New Hampshire’s creepy groomers are beside themselves with glee and likely some young children over Governor Ayotte’s rejection of the bill that would keep men out of women’s bathrooms and porn out of grade school kids’ hands.
They’re GLADD she did it, while the people who might actually vote for her in 2026, assuming she intends to run for re-election, are taking what thin support she had with them and going home. Many of the voices I’ve heard since the stack of vetoes this week are that the only lesson we should take away is that a Democrat governor might be worth the risk to get rid of Ayotte. [Related: Chris Sununu Not Only Carries the Democrat’s Water, He Adds Some Ice, A Slice Of Lemon, And A Little Umbrella.]
That’s what I’m hearing.
This is a lesson Chris Sununu never felt he needed to learn. That you can’t please or appease them, and those Dems that applaud are never going to vote for you. Not ever. And Ayotte doesn’t have even Chris Sununu’s last term dwindling coattails. Sununu received a lot of support from the center and the moderate left, which Ayotte should not count on, and few on the right trusted her after the way she behaved in the US Senate. Still, they held their noses on election day 2024 to keep that nightmare, Joyce Craig, away from the corner office. As 2026 looms sooner than any of us want, Ayotte isn’t making friends with the people on the right she needs to win.
It makes you wonder who she consults for advice on the contentious issues passed on to her for a signature by her Republican-majority legislature—bipartisan bills, in some cases.
Why are Republican Governors so bad on social issues?
I blame the Northeastern strain that proudly elevates unprincipled big government moderates like Phil Scott, Mitt Romney, Charlie Baker, and yes, that Chris Sununu fellow. And I bet they were all nice guys. I hear that about Phil Scott all the time, and not for the last time, I don’t give a shit.
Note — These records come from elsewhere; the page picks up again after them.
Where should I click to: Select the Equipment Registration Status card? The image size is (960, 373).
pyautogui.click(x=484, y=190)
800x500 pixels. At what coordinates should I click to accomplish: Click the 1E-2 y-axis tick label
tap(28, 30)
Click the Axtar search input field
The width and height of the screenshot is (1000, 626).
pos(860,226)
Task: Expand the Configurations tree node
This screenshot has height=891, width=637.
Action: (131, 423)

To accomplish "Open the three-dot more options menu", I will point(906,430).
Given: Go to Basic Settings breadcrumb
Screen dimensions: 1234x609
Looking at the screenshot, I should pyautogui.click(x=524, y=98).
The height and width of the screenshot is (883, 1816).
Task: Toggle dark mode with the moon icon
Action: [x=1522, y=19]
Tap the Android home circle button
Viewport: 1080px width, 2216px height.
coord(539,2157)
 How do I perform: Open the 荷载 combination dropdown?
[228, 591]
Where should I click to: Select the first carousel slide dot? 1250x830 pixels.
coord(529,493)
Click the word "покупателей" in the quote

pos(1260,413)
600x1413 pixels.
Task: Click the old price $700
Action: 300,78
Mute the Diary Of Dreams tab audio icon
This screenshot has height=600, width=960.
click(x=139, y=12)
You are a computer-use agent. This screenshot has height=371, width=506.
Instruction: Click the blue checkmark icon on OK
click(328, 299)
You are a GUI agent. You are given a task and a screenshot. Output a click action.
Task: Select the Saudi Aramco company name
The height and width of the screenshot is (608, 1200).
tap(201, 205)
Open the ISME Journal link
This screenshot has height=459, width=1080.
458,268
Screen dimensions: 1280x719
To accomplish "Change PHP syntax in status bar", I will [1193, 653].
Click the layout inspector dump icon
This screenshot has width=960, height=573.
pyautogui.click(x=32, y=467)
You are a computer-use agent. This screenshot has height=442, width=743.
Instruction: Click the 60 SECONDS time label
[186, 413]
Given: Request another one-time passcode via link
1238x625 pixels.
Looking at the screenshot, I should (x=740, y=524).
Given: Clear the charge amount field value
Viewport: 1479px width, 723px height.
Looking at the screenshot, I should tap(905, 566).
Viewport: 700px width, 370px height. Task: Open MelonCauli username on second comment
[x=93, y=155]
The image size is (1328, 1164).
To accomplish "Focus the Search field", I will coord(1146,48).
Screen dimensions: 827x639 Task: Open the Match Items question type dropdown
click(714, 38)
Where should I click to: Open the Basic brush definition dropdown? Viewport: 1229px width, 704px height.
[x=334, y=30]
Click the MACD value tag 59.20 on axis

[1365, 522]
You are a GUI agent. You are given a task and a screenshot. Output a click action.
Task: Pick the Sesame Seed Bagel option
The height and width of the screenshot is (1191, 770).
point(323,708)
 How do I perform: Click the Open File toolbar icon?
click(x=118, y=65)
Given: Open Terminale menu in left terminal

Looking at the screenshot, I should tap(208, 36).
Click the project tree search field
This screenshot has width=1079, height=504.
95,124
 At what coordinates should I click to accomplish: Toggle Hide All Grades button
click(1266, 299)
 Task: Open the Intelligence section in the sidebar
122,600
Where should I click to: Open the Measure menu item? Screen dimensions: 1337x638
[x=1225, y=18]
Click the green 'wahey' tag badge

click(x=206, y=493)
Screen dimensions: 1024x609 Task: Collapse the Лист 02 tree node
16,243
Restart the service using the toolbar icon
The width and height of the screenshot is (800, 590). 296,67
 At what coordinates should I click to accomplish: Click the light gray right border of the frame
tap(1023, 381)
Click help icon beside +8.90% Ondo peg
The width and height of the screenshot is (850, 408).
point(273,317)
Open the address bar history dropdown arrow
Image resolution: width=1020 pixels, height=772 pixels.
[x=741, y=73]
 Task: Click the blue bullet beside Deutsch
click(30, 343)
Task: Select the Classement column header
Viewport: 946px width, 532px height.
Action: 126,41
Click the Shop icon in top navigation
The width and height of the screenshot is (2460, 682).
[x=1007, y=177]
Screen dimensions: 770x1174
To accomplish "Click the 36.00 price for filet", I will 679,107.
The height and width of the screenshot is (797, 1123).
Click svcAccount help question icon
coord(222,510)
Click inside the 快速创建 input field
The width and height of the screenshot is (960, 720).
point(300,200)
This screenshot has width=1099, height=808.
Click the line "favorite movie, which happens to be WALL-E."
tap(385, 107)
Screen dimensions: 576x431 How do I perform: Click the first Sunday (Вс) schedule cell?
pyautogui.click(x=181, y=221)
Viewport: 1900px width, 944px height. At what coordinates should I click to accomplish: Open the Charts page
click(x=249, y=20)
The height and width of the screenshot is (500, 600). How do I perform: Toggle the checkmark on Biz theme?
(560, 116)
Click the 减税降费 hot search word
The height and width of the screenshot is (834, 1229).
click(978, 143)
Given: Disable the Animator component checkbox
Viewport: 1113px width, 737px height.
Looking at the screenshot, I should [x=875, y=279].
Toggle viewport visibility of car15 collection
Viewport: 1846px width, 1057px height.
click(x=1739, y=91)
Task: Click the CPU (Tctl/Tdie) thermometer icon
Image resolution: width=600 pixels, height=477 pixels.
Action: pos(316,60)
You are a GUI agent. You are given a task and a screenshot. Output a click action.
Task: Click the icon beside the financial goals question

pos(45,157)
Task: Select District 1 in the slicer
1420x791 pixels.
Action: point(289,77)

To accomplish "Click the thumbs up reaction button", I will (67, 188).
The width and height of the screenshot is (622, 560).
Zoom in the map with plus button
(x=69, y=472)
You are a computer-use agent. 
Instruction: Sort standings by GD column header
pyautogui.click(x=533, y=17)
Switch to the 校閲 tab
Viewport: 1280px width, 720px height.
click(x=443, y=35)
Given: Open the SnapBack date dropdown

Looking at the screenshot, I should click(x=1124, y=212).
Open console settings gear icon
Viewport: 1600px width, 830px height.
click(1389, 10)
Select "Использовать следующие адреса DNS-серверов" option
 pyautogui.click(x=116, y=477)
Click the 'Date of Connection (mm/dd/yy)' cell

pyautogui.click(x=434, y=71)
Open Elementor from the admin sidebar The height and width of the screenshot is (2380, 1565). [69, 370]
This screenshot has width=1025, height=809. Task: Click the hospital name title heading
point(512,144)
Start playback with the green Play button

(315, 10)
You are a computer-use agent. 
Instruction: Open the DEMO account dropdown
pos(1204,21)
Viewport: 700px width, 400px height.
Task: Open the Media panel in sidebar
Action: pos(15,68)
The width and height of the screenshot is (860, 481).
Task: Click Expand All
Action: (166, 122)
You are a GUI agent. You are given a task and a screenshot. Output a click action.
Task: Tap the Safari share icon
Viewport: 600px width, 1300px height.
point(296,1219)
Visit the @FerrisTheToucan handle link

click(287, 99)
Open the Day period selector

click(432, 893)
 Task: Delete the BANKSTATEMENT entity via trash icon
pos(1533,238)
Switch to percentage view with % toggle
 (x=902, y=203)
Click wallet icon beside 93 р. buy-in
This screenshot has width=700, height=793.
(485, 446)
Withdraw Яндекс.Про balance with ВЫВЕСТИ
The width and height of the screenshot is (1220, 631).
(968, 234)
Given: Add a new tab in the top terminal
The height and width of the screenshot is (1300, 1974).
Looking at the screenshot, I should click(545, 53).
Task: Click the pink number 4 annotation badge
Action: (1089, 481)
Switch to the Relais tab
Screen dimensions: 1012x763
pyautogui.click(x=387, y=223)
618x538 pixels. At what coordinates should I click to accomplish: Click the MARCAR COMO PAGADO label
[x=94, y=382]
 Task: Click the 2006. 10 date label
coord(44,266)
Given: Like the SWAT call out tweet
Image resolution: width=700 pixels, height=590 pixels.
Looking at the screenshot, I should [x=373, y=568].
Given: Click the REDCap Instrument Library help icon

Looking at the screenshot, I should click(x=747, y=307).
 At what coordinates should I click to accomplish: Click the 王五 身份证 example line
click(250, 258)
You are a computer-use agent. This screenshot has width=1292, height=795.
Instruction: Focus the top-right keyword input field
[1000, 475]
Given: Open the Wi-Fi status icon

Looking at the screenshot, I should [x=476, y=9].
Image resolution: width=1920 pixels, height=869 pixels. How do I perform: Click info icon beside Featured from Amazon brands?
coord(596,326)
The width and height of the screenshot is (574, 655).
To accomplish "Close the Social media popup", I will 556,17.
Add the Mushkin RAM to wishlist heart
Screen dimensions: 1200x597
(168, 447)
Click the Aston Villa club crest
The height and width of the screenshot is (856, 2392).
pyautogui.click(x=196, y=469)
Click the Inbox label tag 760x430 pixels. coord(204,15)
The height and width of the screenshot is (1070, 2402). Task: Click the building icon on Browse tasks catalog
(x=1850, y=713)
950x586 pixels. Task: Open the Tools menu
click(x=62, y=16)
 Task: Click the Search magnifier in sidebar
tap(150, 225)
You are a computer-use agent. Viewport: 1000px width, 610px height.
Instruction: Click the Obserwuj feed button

I don’t elect politicians to play Pickleball or have a beer by the barbecue. I need those bastards to read the Constitution and protect our natural rights.
There is no natural right to groom grade schoolers with books you can’t show on TV for fear of getting your broadcast license revoked, you invertebrate pieces of crap. That goes for protecting women as well. They have more right to not fear being raped by predators using the lax rules to gain access to them than the man in the dress has to pee in the ladies’ room.
Governor Ayotte chickened out, but there’s good news. We’ve got one more session before the next election, and she may get the chance to reverse course and sign those into law. If you’d like to be governor until 2028, when you can challenge Maggie Hassan to a rematch, my advice is to sign them, or you’ll be considering that Senate run as citizen Ayotte.
Remember, no one “impressed “by those vetoes is going to vote for you. Not ever.